Der pfeifende Schweizer

Aus der Schweiz kam dann zum vierten Mal an diesem Abend eine Folknummer, wieder mit Geigenbegleitung - dieses Mal sogar vom Sänger selbst gespielt, der auch noch pfeifen kann. Der 28-jährige Sebastiano Pau-Lessl tritt unter dem Namen Sebalter auf und konnte in Kopenhagen mit seinem flotten Feel-Good-Song „Hunter Of Stars“ untermalt von einer imposanten Feuerwerksshow überzeugen.

TV-Hinweis

ORF eins überträgt das Finale am Samstag ab 21.00 Uhr live in ORF eins und im Livestream.
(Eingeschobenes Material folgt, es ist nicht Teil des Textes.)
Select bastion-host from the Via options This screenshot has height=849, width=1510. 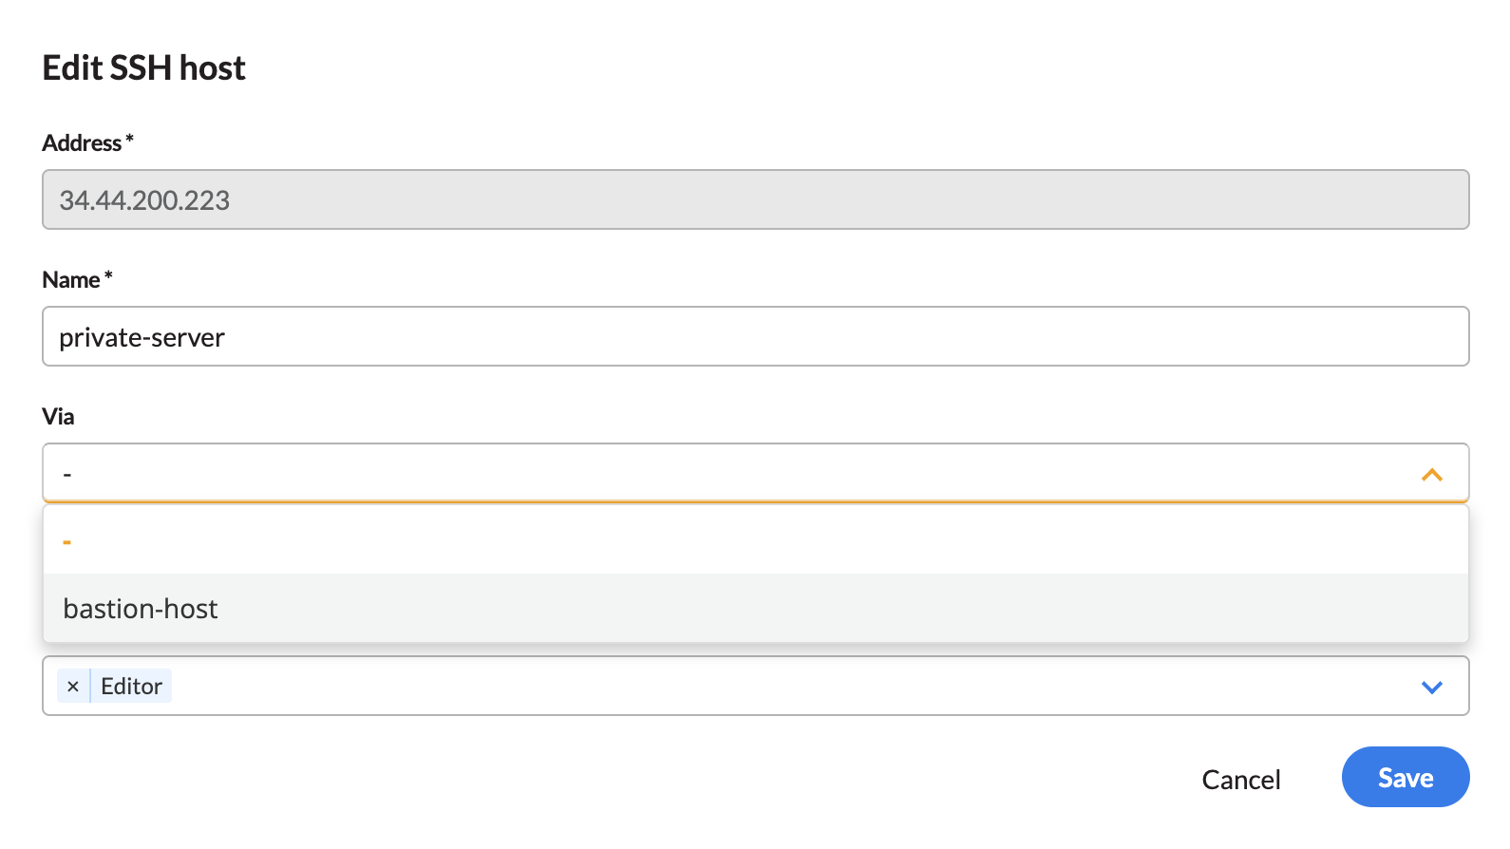(x=141, y=609)
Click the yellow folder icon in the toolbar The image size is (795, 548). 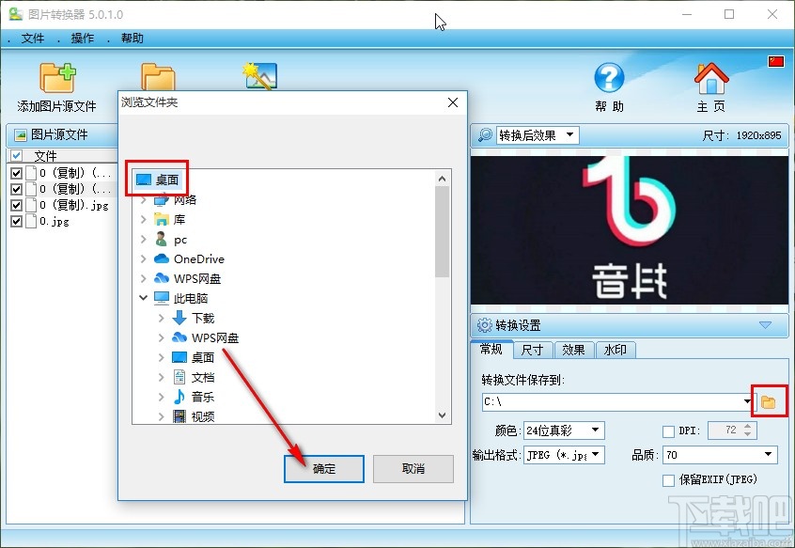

Völlig von der gewohnten Linie wich heuer Griechenland ab und schickte das Dance-Projekt Freaky Fortune feat. Risky Kidd mit dem optimistischen Titel „Rise up“ zum Song Contest, was laut den Künstlern mehr als ein Lied ist, sondern gleich eine ganze Bewegung. Für Bewegung auf der Bühne sorgten aber nicht nur die DJ-Sänger, sondern auch ein Trampolinspringer, der sich im Hintergrund in die Höhe spiralisierte. Damit ist auch Griechenland der Sprung in die Top 26 des Finales gelungen.

Querflöten-Intro aus Slowenien

Als vorletzte Kandidatin kam mit der Slowenin Tinkara Kovac das beim Song-Contest nahezu unvermeidliche Flötenintro, das im letzten Jahr immerhin den Siegersong einleitete. Heuer wurde es durch die Sängerin selbst per Querflöten-Playback zum Besten gegeben. Die englisch-slowenische Nummer „Spet (Round and round)“ ist auch sonst ein recht typisches Song-Contest-Lied und damit wenig überraschend eine Runde weiter.

Rumänisches Duo Paula Seling & OVI  mit „Miracle“

APA/AP/Frank Augstein

Paula Seling & Ovi schmückten ihren Auftritt mit Zauberkunststücken aus, Ovi klimperte außerdem (Playback) auf einem runden Klavier

Den Abschluss des zweiten Halbfinales machte das rumänische Duo Paula Seling & Ovi mit dem Song „Miracle“. Für die zwei Sänger ist es bereits der zweite Song-Contest-Antritt - sie waren schon 2010 in Oslo am Start, damals belegten sie den dritten Platz. Der heurige Beitrag ist eine flotte Tanznummer, für die die beiden auch Zaubertricks einstudiert haben - wie von den Buchmachern vorhergesagt, reichte das locker fürs Finale.